▶ **Problem 1**: List every person named in the article on Jimmy Spithill and the Rolex Sydney Hobart.
▶ **Problem 2**: According to the article on Jimmy Spithill and the Rolex Sydney Hobart, in what year did Spithill sail his first Hobart?

▶ **Extracted text**:
————————

Is James Spithill the most over-qualified grinder in the Rolex Sydney-Hobart?

America’s Cup winning skipper Jimmy Spithill could well be the most overqualified grinder you’ll see in action in the Cruising Yacht Club of Australia’s Rolex Sydney Hobart start line today.

“He’s been a wonderful team player and literally in the pre-start you’re going to see him grinding, he said he’d do whatever it takes, and he’s lived up to that,” Comanche skipper Ken Read said. “And then, oh by the way, he knows how to drive a boat OK as well.”

Spithill suggests it could be quite the opposite: “Or the most under qualified, depending on how you look at it.”

But that grinding and the weight on the helm of the most beamy 100-footer on the course is going to require quite a bit of elbow grease from the Australian who is lining up with a widely reported elbow injury.

Just recently Spithill revealed he completed one of the greatest comebacks in sporting history with a torn elbow tendon.

“Once you’re in the heat of the battle, you don’t think about it,” he said.

That’s just the kind of tough stuff he’s made from though.

It had looked like Spithill would be shore-side for the 70th, declining a ride with Syd Fisher’s Ragamuffin thinking he’d have surgery on the tendon in December. It would have been a sentimental one too; Spithill did his first Hobart with Fisher in 1998. But, after consulting with his surgeon more recently they’ve decided to postpone the operation until the New Year.

“It’s not great, I still have the torn tendon, but I’ve been receiving treatment for it, specifically steroid or cortisone shots, so it’s fine,’’ he said. “When it’s numb you don’t feel it, but it’s something I have to take care of before this next America’s Cup or it will become a real problem.”

————————

▶ **Dataset extract**:
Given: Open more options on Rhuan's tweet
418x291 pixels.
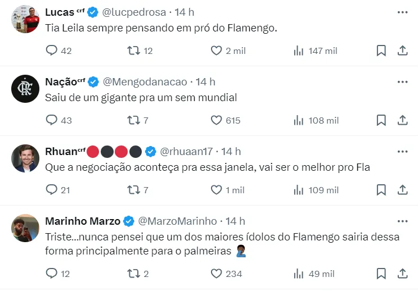Looking at the screenshot, I should [x=402, y=151].
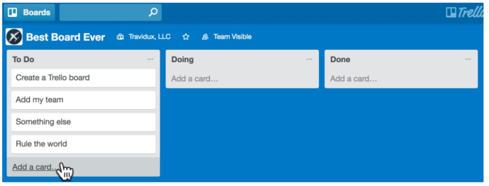Click the Best Board Ever avatar icon
The image size is (489, 186).
point(14,37)
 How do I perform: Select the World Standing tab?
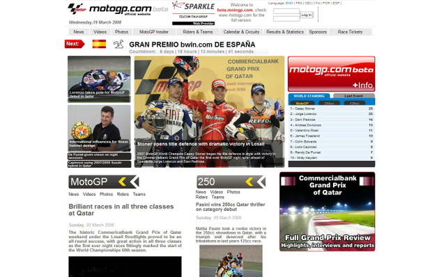click(309, 96)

————————

▶ **Exercise solution 1**: James (Jimmy) Spithill, Ken Read, Syd Fisher

▶ **Exercise solution 2**: 1998, with Syd Fisher.